On the other hand, I can easily imagine the generals leaking to the NYT the “fact” that they just can’t control this rogue crazy woman in the Planning Ministry, so don’t blame them for what’s happening, blame her. But again, I’m not there; I’m going on experience and instinct, and could be wrong.
This press release from EIPR is typical of many human rights groups attitude towards Tantawi’s semi-abrogation of the Emergency Law last week:
EIPR Urges People’s Assembly to Immediately Vote to End the State of Emergency
In a letter Sent to MPs and Parliamentary Bodies: Field Marshal Tantawi’s Declaration Excepting Crimes of Thuggery is a Perpetuation of the Repressive Practices of the Mubarak State
The Egyptian Initiative for Personal Rights (EIPR) sent a letter this morning to the heads of all political parties’ parliamentary bodies, as well as several independent MPs, urging them to immediately and decisively engage with Field Marshal Tantawi’s decision to “end the State of Emergency all over the Republic except when confronting crimes of thuggery.” The EIPR believes this is a perpetuation of the repressive practices of the Mubarak regime and compared Tantawi’s declaration excepting thuggery to Mubarak’s declaration excepting crimes of terrorism and drug trafficking when he extended the State of Emergency in May 2010.
To continue click here.
Do read the letter, which details more steps parliament should take, including reviewing other SCAF decrees and the penal code. Not unrelated, EIPR’s director (and an old, old friend of mine) Hossam Bahgat remarks to the AP that parliament has a duty to assume its legislative powers and review decrees issued by SCAF:
Many lawmakers and activists have already demanded that parliament review other military decrees issued since the generals took power last February, including a law banning public protest and strikes, as well as a decision to only partially lift of the hated Mubarak-era emergency laws.

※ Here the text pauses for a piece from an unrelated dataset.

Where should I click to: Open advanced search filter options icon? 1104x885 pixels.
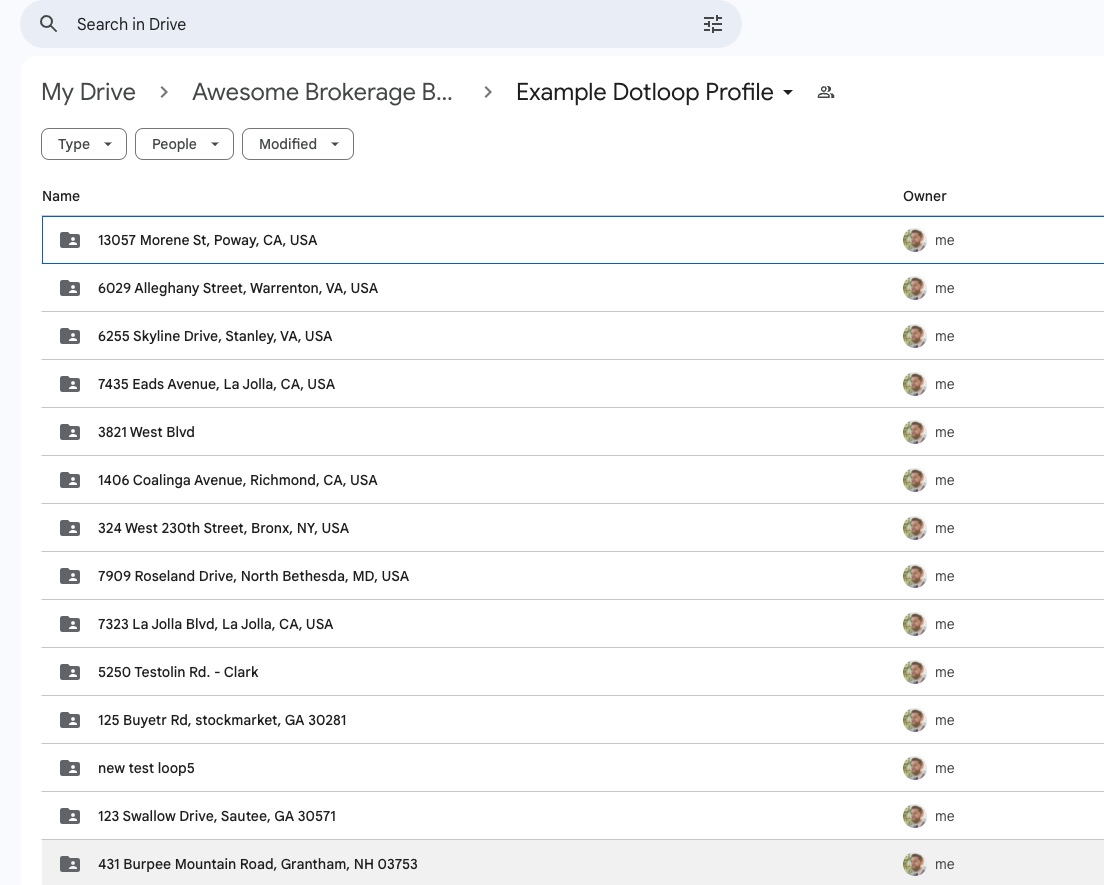click(x=712, y=24)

The largely secular and urban activist groups want an immediate end to military rule, and have called for the army to return to its barracks before a constitution be written and a president elected.
“It is primarily a challenge for the (Brotherhood) majority,” said Hossam Bahgat, a human rights lawyer. “If the Brotherhood wants to send a message to its constituency and the public at large they are now an independent and effective legislature, they have no choice but to reopen (discussion) of these decrees.”
That’s the outline of one of the political meta-struggles between parliament and SCAF over the next few months.